É um daqueles homens que tudo querem fazer sozinhos.
É preciso amá-lo por entre tubos, provetas e cadinhos,
e tudo o mais que estiver dentro e fora das gavetas,
já que, para ele, não existem peças obsoletas.
Brocas, martelos, alicates, pinças, cinzéis e luvas,
rolos de corda, molas e varetas de guarda chuvas,
tubos espremidos, colas secas e facas curvas,
frascos e frasquinhos cheios de substâncias turvas,
uma variedade de seixos, um íman, uma bigorna.

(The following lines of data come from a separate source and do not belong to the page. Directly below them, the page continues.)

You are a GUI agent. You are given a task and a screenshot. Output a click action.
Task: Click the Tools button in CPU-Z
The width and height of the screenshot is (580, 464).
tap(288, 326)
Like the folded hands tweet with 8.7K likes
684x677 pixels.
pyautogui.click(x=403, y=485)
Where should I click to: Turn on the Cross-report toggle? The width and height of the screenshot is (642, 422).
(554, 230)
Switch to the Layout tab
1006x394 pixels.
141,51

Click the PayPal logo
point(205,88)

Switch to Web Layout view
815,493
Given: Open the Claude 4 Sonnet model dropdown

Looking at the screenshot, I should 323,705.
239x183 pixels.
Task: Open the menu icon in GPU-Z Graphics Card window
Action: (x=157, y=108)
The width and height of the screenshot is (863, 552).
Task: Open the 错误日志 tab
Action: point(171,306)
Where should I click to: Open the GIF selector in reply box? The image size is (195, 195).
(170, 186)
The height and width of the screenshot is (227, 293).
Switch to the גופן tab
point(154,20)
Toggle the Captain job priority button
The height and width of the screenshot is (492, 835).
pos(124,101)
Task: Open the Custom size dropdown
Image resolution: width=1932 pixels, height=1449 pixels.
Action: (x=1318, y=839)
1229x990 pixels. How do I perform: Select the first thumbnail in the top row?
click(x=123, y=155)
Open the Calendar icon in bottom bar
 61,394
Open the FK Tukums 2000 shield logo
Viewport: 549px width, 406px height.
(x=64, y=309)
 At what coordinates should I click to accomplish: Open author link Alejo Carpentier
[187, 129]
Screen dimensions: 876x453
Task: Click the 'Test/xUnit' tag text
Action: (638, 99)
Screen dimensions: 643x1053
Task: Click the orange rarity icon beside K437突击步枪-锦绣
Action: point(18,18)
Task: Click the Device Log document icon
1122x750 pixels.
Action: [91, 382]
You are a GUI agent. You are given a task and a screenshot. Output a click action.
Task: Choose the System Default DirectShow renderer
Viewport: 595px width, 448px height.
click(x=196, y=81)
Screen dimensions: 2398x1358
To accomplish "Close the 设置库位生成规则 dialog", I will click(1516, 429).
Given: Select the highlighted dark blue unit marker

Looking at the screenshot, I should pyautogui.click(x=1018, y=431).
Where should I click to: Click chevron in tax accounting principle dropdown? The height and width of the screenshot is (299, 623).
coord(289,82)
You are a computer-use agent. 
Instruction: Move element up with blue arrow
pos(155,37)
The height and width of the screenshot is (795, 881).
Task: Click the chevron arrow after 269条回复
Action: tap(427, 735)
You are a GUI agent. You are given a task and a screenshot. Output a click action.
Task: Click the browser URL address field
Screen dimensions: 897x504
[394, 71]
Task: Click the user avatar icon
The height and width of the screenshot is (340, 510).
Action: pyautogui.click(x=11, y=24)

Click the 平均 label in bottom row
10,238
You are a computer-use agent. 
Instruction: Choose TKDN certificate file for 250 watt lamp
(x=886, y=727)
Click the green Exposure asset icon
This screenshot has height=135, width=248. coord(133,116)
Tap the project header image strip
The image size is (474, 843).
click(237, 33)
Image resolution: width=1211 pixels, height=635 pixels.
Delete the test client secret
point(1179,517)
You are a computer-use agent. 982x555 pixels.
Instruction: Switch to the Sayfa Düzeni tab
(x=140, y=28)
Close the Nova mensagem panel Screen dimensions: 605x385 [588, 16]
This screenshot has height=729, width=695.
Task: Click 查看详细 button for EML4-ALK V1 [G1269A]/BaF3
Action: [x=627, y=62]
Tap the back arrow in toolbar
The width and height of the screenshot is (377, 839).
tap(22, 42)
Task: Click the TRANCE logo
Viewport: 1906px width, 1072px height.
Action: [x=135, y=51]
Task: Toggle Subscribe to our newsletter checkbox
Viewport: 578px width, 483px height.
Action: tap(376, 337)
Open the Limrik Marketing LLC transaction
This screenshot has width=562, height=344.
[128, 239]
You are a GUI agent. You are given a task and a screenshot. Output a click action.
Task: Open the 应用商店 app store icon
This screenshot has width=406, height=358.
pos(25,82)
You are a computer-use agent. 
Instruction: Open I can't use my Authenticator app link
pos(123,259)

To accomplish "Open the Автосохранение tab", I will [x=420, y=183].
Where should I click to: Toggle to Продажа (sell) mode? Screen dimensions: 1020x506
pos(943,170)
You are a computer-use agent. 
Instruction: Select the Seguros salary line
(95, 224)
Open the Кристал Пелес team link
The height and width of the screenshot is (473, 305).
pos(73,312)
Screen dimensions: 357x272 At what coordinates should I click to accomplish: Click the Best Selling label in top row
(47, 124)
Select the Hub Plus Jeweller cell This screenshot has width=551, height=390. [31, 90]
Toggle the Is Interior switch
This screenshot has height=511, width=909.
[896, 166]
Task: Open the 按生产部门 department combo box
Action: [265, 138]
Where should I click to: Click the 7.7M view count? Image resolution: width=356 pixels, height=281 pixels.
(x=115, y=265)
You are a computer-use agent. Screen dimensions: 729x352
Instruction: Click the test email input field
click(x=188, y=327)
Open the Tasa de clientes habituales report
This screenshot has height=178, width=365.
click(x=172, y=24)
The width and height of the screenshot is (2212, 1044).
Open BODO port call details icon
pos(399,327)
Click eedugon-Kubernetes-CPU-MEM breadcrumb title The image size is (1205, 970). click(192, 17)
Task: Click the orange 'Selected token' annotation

um despertado, uma pilha que o líquido entorna,
um besouro morto na saboneteira, um garrafão
com uma caveira que ele próprio pintou à mão,
tiras curtas e longas, tomadas, juntas, uma candeia
três penas de galinha d´água da Galileia,
umas quantas rolhas de champanhe presas em cimento.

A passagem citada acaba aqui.